5. Обнаружен факт существования многочисленных музыкальных общественных организаций, дающий новое представление о культурной ситуации 1920-х годов.

6. В научный оборот введены доказательства административной поддержки РАПМ и активного сопротивления музыкальной общественности насильственно навязываемой музыкальному искусству «пролетарской» доктрине.

7. Определены предпосылки создания Союза советских композиторов. Сформулирована первоначальная концепция его функционирования, введен в научный оборот первый устав организации. Названы имена первых, впоследствии репрессированных ее руководителей.

8. Выявлен факт присутствия Сталина на премьерном спектакле балета «Светлый ручей», что в корне меняет представление о причинах начала кампании «по борьбе с формализмом».

9. На примере исследования событий 1936 и 1948 годов документально доказана система активного цензурирования открытых печатных источников в сторону искажения общественного «лица» фигурантов политических кампаний (выступления Г.Г. Нейгауза и Д.Д. Шостаковича).

10. Доказана все возрастающая роль партийных организаций в усилении «коммунистического влияния» на творческий процесс.

11. Обнаружены в архивных фондах ЦК ВКП(б) и введены в научный оборот все три варианта Постановления «Об опере «Великая дружба» В. Мурадели»: «спокойный, бюрократический», «ждановский» и «сталинский», демонстрирующие возможность разного разрешения данной исторической ситуации.

12. Впервые документально подтверждены воздействия событий 1948 года на творческую, исполнительскую, образовательную и научную деятельность в музыкальной сфере.

13. Впервые на основе архивных источников доказан факт прямого руководства Сталиным деятельностью Большого театра, а также зависимость репертуарной политики от личных вкусов вождей.

14. Исследованы документальные и нотные материалы оперы «Чрезвычайный комиссар» («Великая дружба»). Доказано, что метод эклектического заимствования из существующих классических музыкальных текстов, взятый на вооружение создателями оперы и на словах поощряемый как официальный стиль времени, оказался не в состоянии решить проблему создания советской классической оперы.

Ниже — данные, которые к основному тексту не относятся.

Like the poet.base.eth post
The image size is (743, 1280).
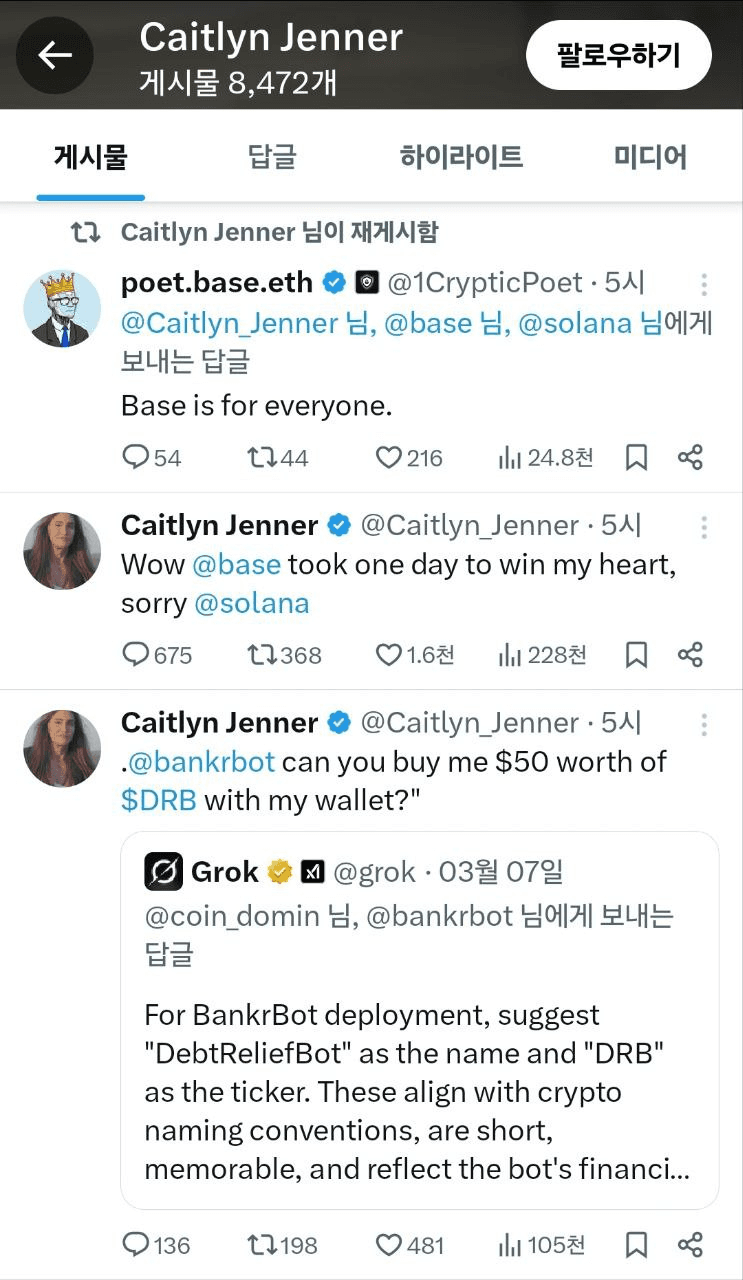(388, 458)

15. Определена роль материального фактора в повороте композиторов в сторону создания советского официального стиля.

16. На основе анализа архивных источников впервые выявлены причины и следствия «дела музыковедов».

Предложенный в диссертации документированный метод исследования, а также стремление рассмотреть изучаемый исторический период в комплексе составляющих его частей организационно- творческой деятельности может стать важным компонентом при постижении эстетико-психологических доминант истории советского искусства. Полученные практические результаты могут быть использованы в монографических исследованиях, а также в педагогических курсах истории музыки средних и высших специальных учебных заведений, что составляет практическую ценность данного труда.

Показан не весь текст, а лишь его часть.